All the points of @catch have been addressed.
The IS and the CR are up to date.
There is testing for the hook_update_N().
There is already a lot of testing for user Id is zero.
The requested follow-ups are created.
For me it is RTBC.
Comment #52
quietone CreditAttribution: quietone as a volunteer commentedI tested this patch with the drupal 7 migrate fixture.
I began with an existing instance of the drupal 7 fixture in a mysql database. I then manually added the anonymous user. With this patch applied I exported that database (to d7_dump.php) and then imported it into a Drupal 7 site. The anonymous user was present on the D7 site. That is wonderful. It solves the problem #2678468: Add uid 0 when importing the test fixtures, so it looks like that can be closed as a duplicate.

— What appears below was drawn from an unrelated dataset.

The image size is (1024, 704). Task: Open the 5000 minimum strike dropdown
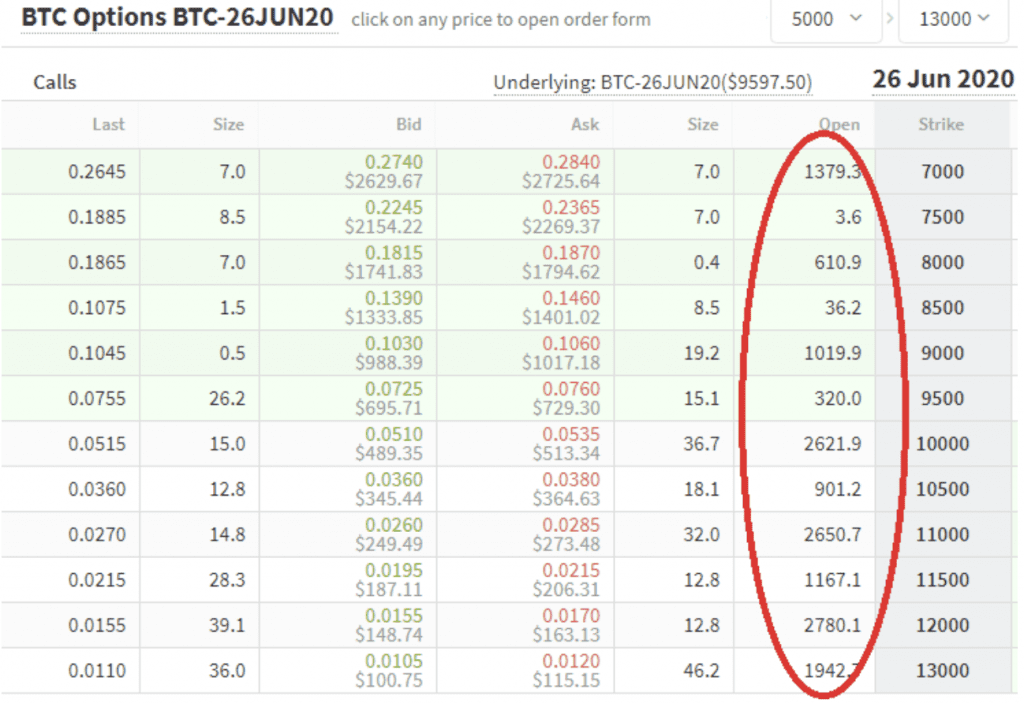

I then did a diff of core/modules/migrate_drupal/tests/fixtures/drupal7.php with the just exported d7_dump.php. There were completely different. I then exported the database from the d7 site and compared that file to the one I used to import. Again they were completely different. Looking at the files, it appears that the tables are exported in a random order. I think this regression was introduced in another issue but for migrate the exported dump files need to be in a consistent order. On the other hand, those fixtures are only getting 'tweaks' now. So probably nothing to do on this point.
Comment #53
longwaveShould this be 9301?
Comment #54
alexpott@longwave yep I guess so.
@quietone did you mean to un-rtbc this in #52. Cool to know this helps to fix #2678468: Add uid 0 when importing the test fixtures. I'm not sure that this has much to do with the order of the exported data in the file. Is it the user data that is all oddly ordered? Also I'm not sure that the dumper guarantees the order of the data exported.
Comment #55
quietone CreditAttribution: quietone as a volunteer commented@alexpott, I did not mean to change the status of this issue. Sorry about that.
Comment #56
daffie CreditAttribution: daffie commented@quietone: Thank you for your reply!
The renaming of the update function looks good to me.
Back to RTBC.
Comment #58
catchVery happy to see this RTBC.
There are workarounds in here, but most of them are working around workarounds we added because of the overall workaround of not using a serial column for the uid column, so the patch allows us to eventually remove all that technical debt in parallel, trying to do it in one go would get us nowhere I think.
#3028706: New serial columns do not own sequences is the main issue that's not a result of the logic we're changing, but we have postgres-specific upgrade code and testing to ensure we cover that.
Committed 139f911 and pushed to 9.3.x. Thanks!